The new Champion of Champions event announced today and to be staged in Coventry in November promises to be a prestigious affair with £100,000 to the eventual winner.
The 16 player field will comprise the winners of all major tournaments this season. I suspect the last two world champions will be invited if the current one doesn’t defend his title.
The format of play is knockout but played in a sort of group format: two last 16 matches over best of 9 in the afternoon with the respective winners to play a best of 11 quarter-final in the evening and so on until the four semi-finalists are known.
Hearn has gone for a long final – best of 21 or 23 – as an antidote to the shorter formats which have become the norm in recent times. There will be no shot-clock or change to the established rules.
Hearn has conjured this up from nowhere, another positive move under his chairmanship. It is a little like the old World Matchplay he promoted and screened on ITV and today he dropped a heavy hint that ITV4, who recently dipped their toe in the snooker waters with the World Open, will be host broadcasters.
I can’t see why any invited player would turn this down. As a Midlander, it’s also nice to see the area rewarded with a tournament as interest in snooker here has always been high.

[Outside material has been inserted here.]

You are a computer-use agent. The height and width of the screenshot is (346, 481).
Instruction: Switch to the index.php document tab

Hearn was at the Crucible today and rubbished claims that ‘burnout’ had affected top players at the World Championship, or rather blamed them for not managing their careers better.
I don’t think tiredness comes just from playing so much and the mental reserves it saps. It’s also the travelling, particularly to China, which can play havoc with the body clock.

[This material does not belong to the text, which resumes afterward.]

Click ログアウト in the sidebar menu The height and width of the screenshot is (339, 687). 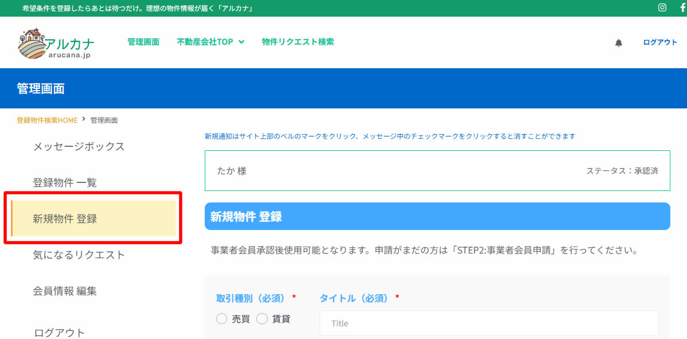pos(59,332)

Snooker players won’t get much sympathy I suspect from hard working people earning far less money but it is becoming a challenge in terms of how many events to play and when to take a backseat.
Then again, it’s nice to have a choice.
Hearn also said that he thought toilet breaks had become excessive. I agree with him, but this will be difficult to regulate.
Some players seem programmed to go out after every frame. Neil Robertson twice went out during frames during the World Championship.
However, snooker players do drink a lot of water, and nerves often lead to even more sipping for want of something to do.
You can’t guarantee when someone does or does not want the toilet. Referees maybe need to use their discretion in monitoring this.
Hearn’s point is a fair one: TV companies pay fortunes to televise snooker and don’t want to be looking at an empty arena or waiting ages for a player to return.
Intervals – which TV never asked for – at the Champion of Champions have been discarded to ensure continuous play.
But...when you gotta go, you gotta go.